Syria strikes are ‘mission accomplished’ for the usual suspects. Here’s why

RASHMEE ROSHAN LALL April 16, 2018

The posturing all around after the April 13 US, UK and French strikes on Syria has been really quite remarkable. It would be nauseating if it weren’t so amusing.

Consider the following:

The Syrian regime managed to suggest the strikes were both unacceptable and unsuccessful. That’s quite a feat but Damascus put out the line and have doggedly stuck to it.

Ditto the Russians, except that they managed also to introduce an element of fantasy – there was no chemical attack on Douma and if there was, the British stage-managed it.

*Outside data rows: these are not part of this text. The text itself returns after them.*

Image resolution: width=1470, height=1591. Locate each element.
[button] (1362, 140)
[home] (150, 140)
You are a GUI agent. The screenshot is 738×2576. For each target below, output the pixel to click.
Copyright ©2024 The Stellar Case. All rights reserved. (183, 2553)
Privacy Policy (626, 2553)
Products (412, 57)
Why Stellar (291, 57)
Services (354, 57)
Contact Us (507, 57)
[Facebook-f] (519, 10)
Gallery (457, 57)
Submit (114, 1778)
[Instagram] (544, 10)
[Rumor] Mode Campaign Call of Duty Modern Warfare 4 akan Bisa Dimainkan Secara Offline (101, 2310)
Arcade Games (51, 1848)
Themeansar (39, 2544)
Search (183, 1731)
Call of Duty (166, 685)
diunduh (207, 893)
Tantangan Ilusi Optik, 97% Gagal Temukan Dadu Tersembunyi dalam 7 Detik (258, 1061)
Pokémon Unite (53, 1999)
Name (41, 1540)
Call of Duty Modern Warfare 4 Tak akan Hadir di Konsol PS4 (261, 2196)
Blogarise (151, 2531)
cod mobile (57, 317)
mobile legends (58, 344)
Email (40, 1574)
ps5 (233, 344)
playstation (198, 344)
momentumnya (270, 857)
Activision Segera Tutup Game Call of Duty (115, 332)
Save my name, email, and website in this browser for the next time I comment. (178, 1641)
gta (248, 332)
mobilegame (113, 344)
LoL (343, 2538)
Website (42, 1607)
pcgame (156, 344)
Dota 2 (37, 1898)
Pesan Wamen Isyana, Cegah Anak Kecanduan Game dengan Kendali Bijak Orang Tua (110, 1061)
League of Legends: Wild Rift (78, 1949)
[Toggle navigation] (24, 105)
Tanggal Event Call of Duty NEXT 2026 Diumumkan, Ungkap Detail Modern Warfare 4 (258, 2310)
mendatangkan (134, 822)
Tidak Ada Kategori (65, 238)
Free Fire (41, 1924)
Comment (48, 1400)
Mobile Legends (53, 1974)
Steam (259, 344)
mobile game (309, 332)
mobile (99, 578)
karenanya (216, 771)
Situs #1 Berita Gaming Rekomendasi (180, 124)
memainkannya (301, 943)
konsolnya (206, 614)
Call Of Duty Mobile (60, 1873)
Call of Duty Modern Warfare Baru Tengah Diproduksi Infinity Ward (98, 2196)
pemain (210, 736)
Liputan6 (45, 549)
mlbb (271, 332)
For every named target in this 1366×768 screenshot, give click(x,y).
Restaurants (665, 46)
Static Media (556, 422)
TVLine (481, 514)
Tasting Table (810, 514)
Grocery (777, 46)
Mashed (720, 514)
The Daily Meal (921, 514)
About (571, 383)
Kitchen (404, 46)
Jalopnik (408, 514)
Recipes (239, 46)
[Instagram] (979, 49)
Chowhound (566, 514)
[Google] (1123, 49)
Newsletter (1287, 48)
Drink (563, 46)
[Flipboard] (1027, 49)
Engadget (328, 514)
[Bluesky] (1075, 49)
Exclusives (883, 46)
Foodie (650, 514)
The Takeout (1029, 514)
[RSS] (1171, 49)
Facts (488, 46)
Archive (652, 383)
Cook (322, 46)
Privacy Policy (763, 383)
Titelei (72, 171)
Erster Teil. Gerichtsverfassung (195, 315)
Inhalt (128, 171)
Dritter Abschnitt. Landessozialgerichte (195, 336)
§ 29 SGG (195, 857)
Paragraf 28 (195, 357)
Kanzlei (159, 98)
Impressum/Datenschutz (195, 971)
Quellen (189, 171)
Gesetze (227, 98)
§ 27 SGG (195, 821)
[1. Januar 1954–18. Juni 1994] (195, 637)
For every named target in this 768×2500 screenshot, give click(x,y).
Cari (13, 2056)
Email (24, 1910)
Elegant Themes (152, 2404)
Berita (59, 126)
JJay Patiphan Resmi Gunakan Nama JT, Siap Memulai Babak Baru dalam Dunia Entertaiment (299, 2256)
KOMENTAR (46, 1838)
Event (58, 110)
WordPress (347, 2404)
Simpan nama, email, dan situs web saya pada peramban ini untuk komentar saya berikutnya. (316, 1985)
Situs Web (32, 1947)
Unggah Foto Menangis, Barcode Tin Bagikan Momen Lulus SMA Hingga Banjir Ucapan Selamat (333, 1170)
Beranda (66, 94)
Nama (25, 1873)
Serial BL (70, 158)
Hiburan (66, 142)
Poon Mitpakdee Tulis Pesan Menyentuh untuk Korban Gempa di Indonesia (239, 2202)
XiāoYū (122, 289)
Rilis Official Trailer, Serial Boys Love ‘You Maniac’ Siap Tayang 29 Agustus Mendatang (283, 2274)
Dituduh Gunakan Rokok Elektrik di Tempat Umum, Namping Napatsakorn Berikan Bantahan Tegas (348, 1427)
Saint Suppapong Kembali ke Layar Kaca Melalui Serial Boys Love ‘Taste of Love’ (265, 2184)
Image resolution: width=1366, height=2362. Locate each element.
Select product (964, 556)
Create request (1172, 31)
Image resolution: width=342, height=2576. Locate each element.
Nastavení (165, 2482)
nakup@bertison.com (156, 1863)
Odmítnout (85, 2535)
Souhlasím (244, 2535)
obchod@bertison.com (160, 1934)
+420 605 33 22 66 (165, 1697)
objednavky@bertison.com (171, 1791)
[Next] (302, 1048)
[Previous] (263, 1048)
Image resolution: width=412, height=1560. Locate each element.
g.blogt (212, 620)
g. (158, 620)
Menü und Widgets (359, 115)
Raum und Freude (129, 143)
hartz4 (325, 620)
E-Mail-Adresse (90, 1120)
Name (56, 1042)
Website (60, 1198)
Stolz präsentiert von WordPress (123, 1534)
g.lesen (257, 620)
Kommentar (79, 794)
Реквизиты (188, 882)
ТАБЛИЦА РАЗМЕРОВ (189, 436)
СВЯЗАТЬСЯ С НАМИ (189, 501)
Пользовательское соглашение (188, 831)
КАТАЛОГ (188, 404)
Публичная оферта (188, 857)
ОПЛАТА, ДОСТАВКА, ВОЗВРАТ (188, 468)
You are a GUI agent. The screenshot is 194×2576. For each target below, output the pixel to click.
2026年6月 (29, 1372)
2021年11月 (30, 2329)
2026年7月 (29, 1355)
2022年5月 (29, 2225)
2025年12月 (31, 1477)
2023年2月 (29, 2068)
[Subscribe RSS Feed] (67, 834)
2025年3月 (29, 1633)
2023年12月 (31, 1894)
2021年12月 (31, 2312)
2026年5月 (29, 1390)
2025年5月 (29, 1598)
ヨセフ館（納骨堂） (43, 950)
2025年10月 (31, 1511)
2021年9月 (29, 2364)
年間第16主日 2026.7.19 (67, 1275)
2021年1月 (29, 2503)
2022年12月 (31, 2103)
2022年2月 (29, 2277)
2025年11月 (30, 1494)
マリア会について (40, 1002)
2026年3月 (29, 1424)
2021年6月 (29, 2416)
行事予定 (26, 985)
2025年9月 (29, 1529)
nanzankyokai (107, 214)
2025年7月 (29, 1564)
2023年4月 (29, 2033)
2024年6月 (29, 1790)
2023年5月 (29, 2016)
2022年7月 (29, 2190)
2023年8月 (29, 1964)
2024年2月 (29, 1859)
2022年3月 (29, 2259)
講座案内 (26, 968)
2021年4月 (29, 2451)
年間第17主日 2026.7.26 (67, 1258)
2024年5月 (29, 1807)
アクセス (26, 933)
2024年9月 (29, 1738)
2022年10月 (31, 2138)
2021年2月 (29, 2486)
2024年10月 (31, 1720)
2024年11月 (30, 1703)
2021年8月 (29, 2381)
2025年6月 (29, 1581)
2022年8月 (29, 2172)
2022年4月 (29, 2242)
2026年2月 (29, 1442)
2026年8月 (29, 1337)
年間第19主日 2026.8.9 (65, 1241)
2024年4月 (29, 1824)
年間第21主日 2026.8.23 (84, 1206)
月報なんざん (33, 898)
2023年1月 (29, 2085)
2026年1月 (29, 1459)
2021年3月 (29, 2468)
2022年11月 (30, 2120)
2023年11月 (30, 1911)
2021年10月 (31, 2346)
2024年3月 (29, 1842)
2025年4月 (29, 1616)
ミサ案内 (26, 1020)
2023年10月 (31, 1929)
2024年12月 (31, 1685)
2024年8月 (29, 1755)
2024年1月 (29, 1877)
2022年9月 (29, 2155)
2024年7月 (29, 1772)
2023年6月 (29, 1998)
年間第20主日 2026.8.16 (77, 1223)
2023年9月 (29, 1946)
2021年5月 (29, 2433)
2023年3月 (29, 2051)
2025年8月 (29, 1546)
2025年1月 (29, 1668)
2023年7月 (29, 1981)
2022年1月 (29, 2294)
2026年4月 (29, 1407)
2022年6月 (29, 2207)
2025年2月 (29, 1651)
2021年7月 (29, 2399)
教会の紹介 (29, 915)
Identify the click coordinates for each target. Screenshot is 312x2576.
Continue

The British are being expected to believe their own domestically dreamt-up fantasy, something Prime Minister Theresa May will describe in Parliament on Monday, April 16 as follows: The strikes were in “our national interest”. One gets her drift. It is the same sort of argument as used by Labour Prime Minister Tony Blair. Tagging along with the US makes the UK look bigger and as if it mattered.

The French are savouring their country’s new prominence on the world stage. Two-thirds of the French electorate approve of President Emmanuel Macron’s decisiveness. He’s playing action man with an unnamed Elysee Palace source offering the hushed-tones revelation to The Guardian that as French fighter jets sped towards Syria in the early hours of Saturday morning, the 40-year-old French leader was “calm and resolved”.

Finally, of course there is the United States. Donald Trump’s ratings in the opinion polls are not soaring but they are back up to the levels of his first 100 days. The US President is preening himself for his willingness to lob missiles around and appear tougher than the man he considers unfit to have led America, Barack Obama.

“Mission accomplished,” Mr Trump crowed on Twitter, though no one has explained what mission exactly has been accomplished and what strategy, if any, does Trump’s America has for Syria. So far, the only glimmering of a plan has been Mr Trump’s determination to use the phrase “mission accomplished” often. He has bristled at being reminded it is an ill-starred phrase boast considering President Bush  prematurely said exactly that, six years into the Iraq war.

Even so, in some ways, Mr Trump may be the most precise and discerning wordsmith around.

The strikes on Syria are mission accomplished, and for everyone.

Bashar Al Assad is still president of Syria and can still carry on his fight to win the civil war.

Russia’s sway over Syria is now undisputed.

Britain and France, both fading powers in the post-colonial age, can feel the adrenalin rush of playing in the big league again.

And Mr Trump gets to look whiter than Mr Obama (just to pick up on his main grouse with his predecessor).

Mission accomplished for everyone but Syrians.

What’s not to like, except if you’re Syrian?